:: Dataset records ::

## START

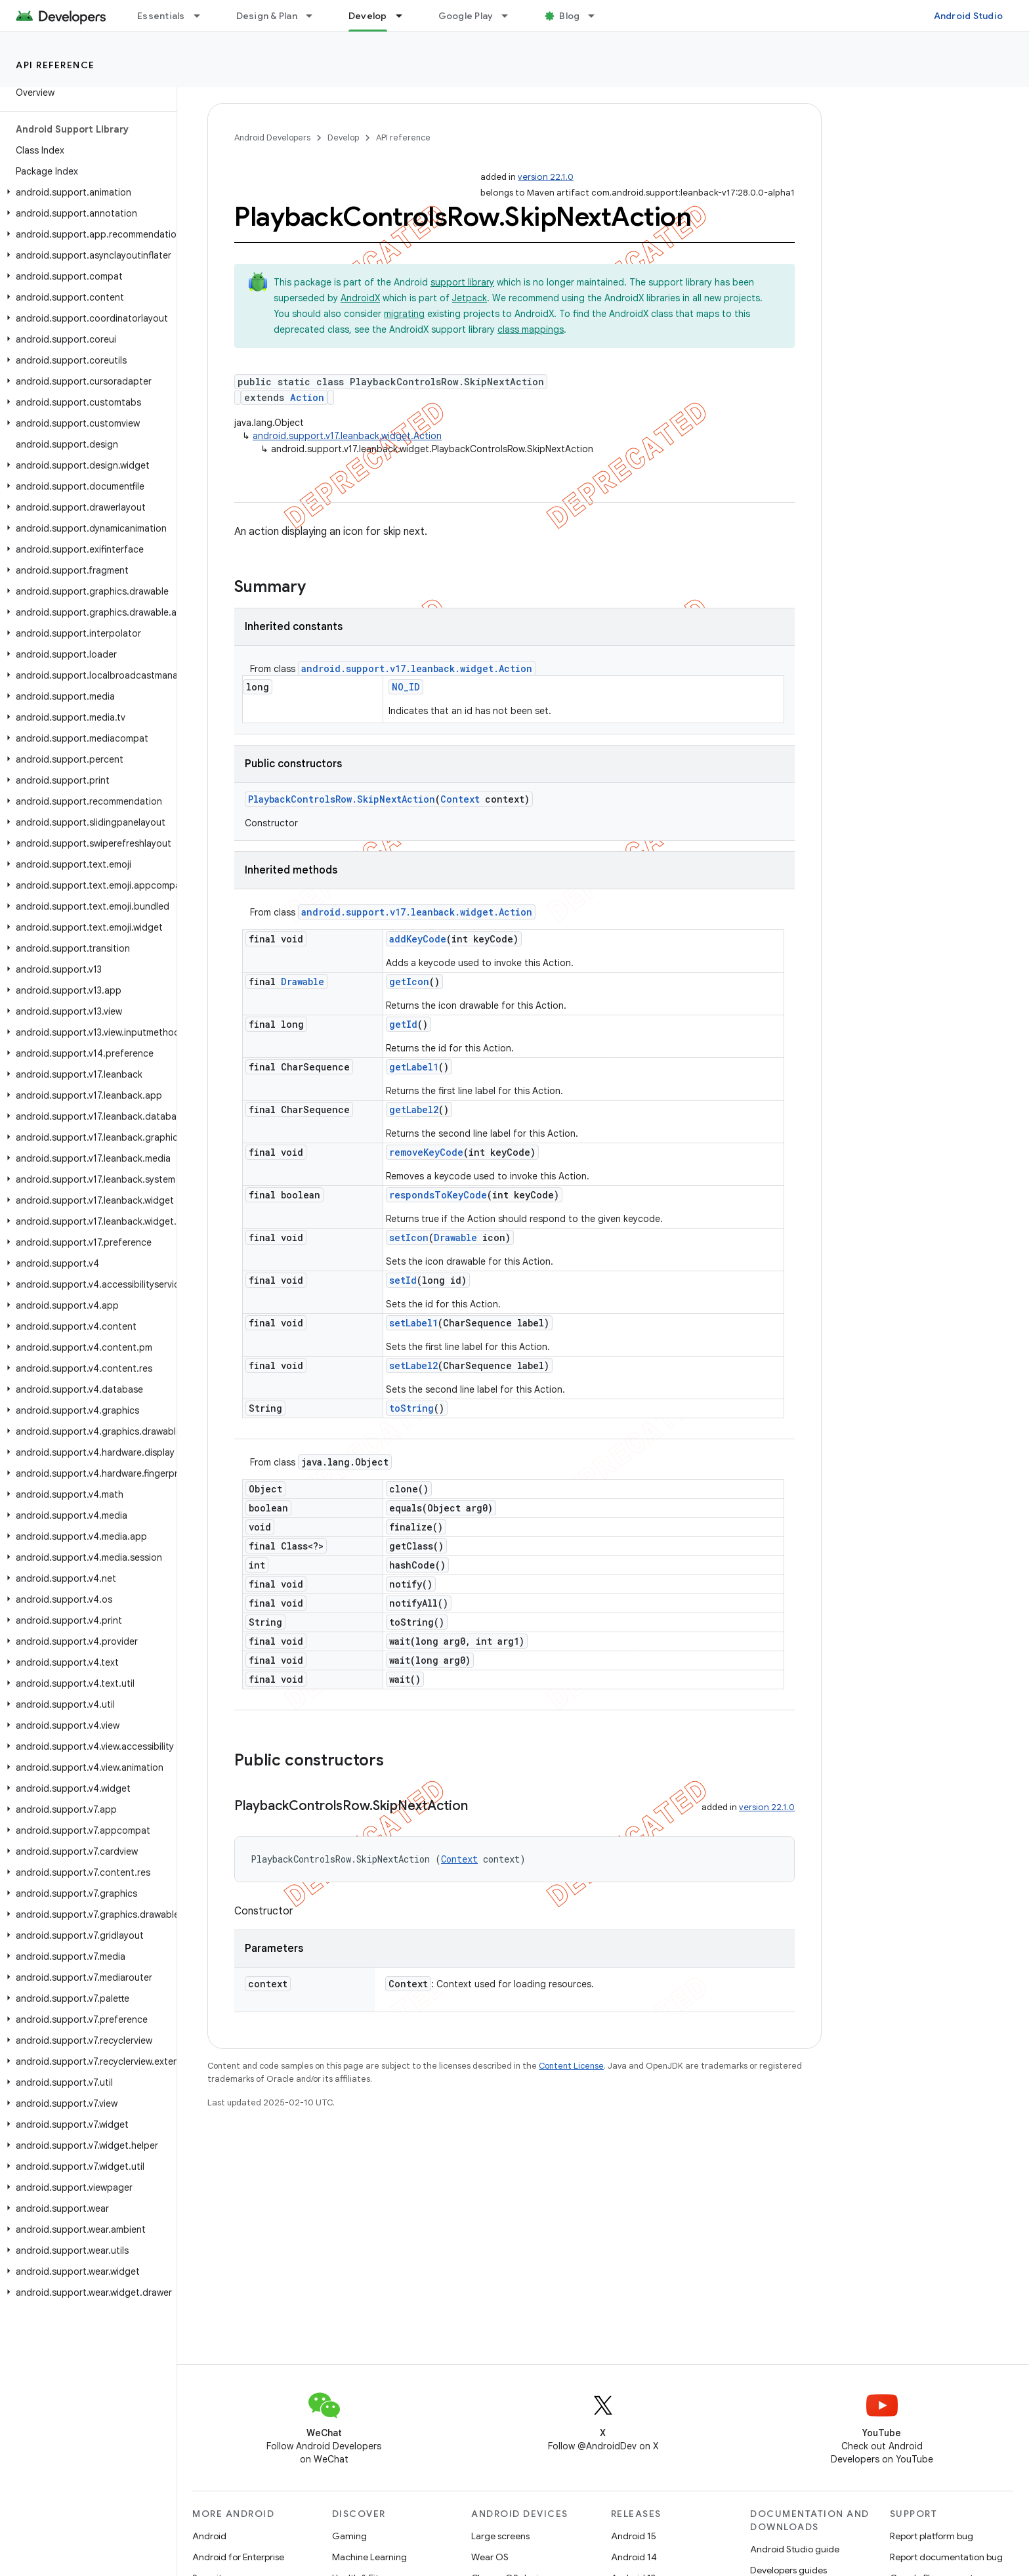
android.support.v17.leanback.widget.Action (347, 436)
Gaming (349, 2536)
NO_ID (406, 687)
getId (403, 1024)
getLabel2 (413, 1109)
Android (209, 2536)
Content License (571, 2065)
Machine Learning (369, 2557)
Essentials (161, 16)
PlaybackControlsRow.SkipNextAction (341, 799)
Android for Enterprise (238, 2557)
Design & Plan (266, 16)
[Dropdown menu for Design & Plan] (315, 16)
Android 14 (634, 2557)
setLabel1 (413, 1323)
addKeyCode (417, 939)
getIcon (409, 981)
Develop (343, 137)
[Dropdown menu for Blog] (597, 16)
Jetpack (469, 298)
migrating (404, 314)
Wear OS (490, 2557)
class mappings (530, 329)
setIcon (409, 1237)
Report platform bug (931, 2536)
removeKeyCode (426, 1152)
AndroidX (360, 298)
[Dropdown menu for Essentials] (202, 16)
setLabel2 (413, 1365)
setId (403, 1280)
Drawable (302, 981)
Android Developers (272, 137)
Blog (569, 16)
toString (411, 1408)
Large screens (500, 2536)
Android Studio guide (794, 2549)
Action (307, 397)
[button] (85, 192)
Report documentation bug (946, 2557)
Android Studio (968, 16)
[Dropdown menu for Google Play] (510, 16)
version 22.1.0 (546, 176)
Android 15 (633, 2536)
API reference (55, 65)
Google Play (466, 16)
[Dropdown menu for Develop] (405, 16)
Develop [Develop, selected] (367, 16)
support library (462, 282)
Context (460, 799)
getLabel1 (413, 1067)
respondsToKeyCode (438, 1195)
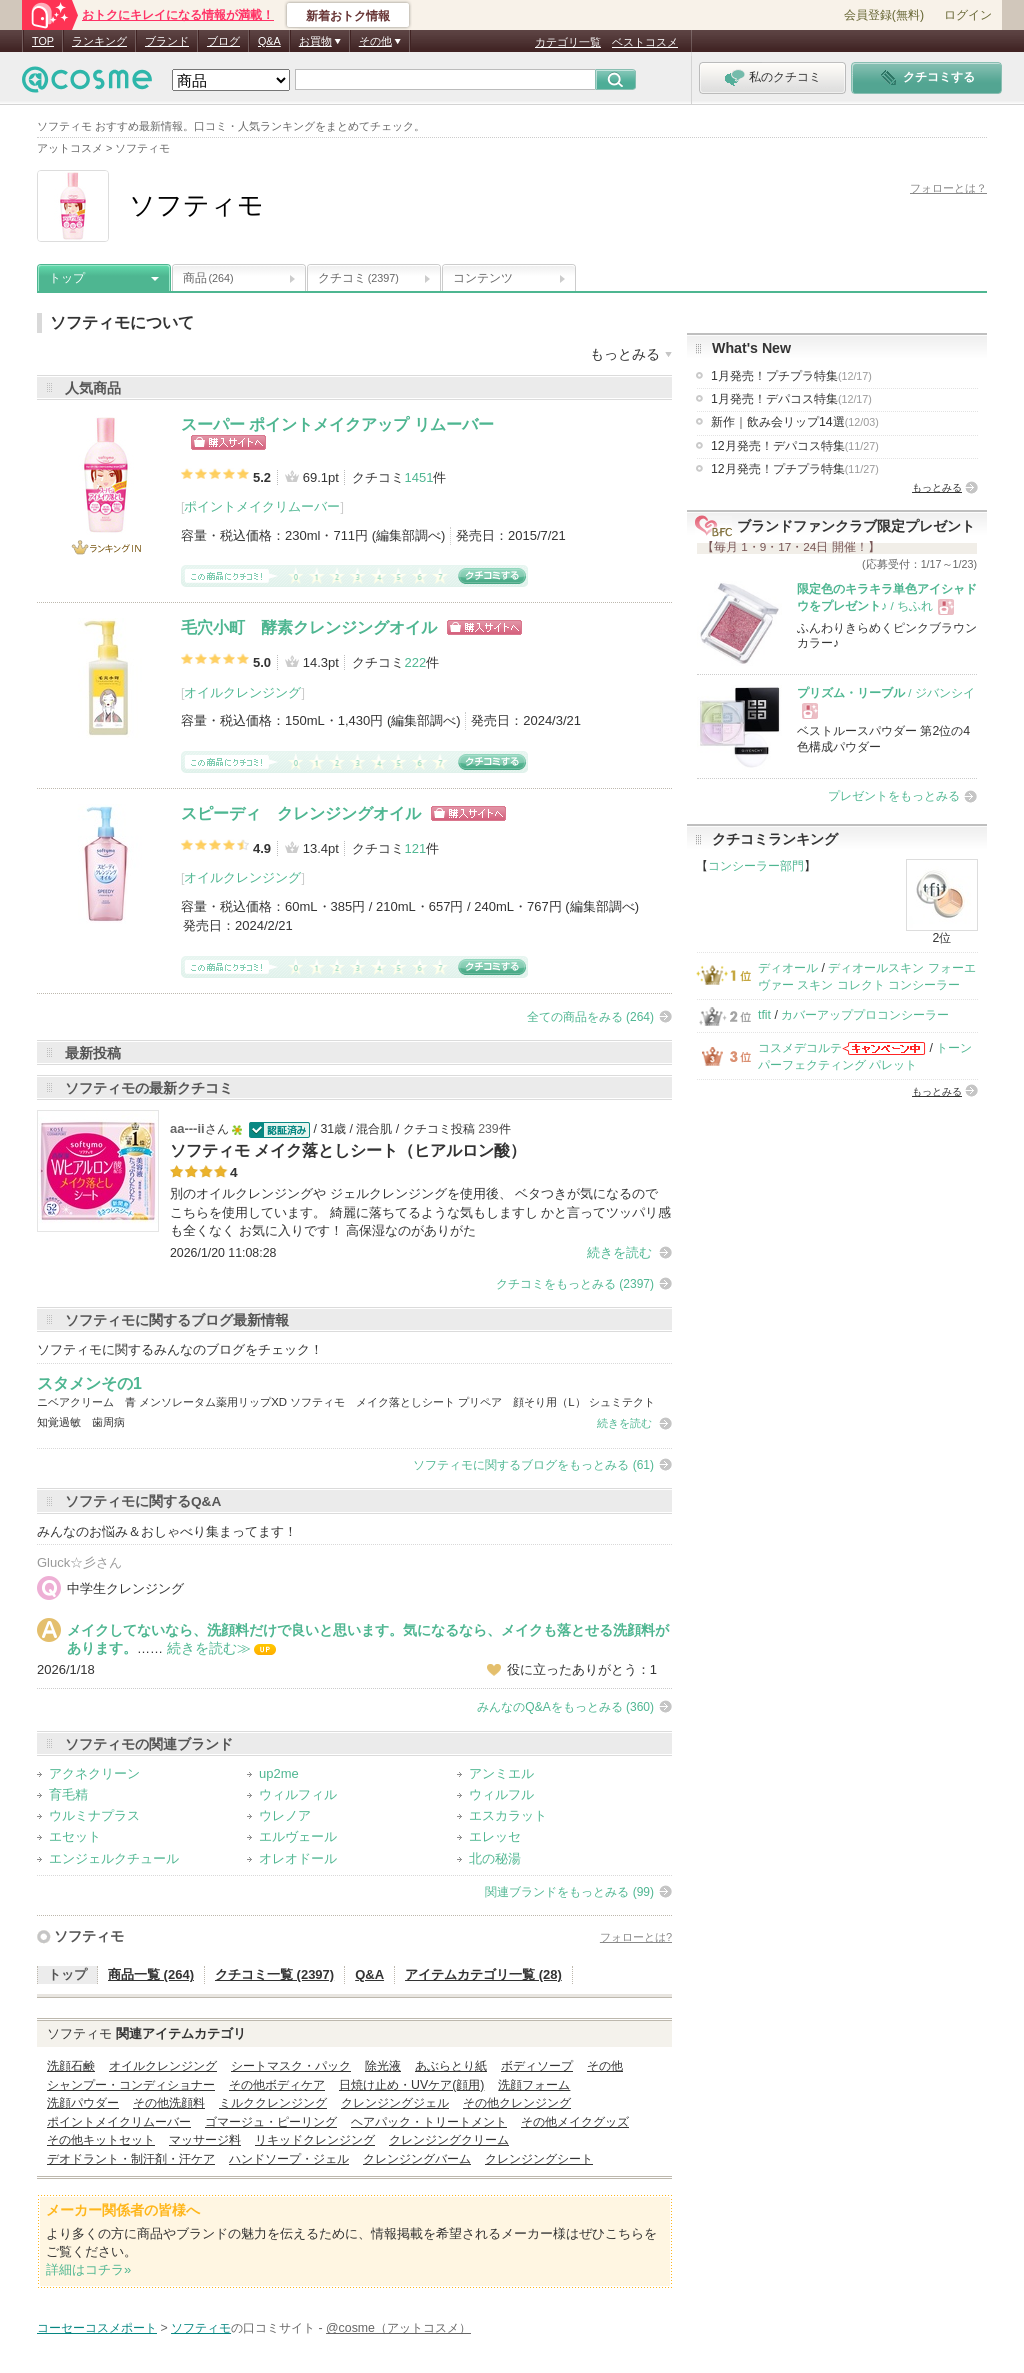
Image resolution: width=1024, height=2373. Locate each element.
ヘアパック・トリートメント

## END

:: Goal ::
Set down every line of the listing above word for word, leaving out the pictures.

:: Output for this task ::
android.support.v17.leanback.widget.Action (347, 436)
Gaming (349, 2536)
NO_ID (406, 687)
getId (403, 1024)
getLabel2 (413, 1109)
Android (209, 2536)
Content License (571, 2065)
Machine Learning (369, 2557)
Essentials (161, 16)
PlaybackControlsRow.SkipNextAction (341, 799)
Android for Enterprise (238, 2557)
Design & Plan (266, 16)
[Dropdown menu for Design & Plan] (315, 16)
Android 14 (634, 2557)
setLabel1 (413, 1323)
addKeyCode (417, 939)
getIcon (409, 981)
Develop (343, 137)
[Dropdown menu for Blog] (597, 16)
Jetpack (469, 298)
migrating (404, 314)
Wear OS (490, 2557)
class mappings (530, 329)
setIcon (409, 1237)
Report platform bug (931, 2536)
removeKeyCode (426, 1152)
AndroidX (360, 298)
[Dropdown menu for Essentials] (202, 16)
setLabel2 (413, 1365)
setId (403, 1280)
Drawable (302, 981)
Android Developers (272, 137)
Blog (569, 16)
toString (411, 1408)
Large screens (500, 2536)
Android Studio guide (794, 2549)
Action (307, 397)
[button] (85, 192)
Report documentation bug (946, 2557)
Android Studio (968, 16)
[Dropdown menu for Google Play] (510, 16)
version 22.1.0 (546, 176)
Android 15 (633, 2536)
API reference (55, 65)
Google Play (466, 16)
[Dropdown menu for Develop] (405, 16)
Develop [Develop, selected] (367, 16)
support library (462, 282)
Context (460, 799)
getLabel1 (413, 1067)
respondsToKeyCode (438, 1195)
Image resolution: width=1024, height=2373. Locate each element.
ヘアパック・トリートメント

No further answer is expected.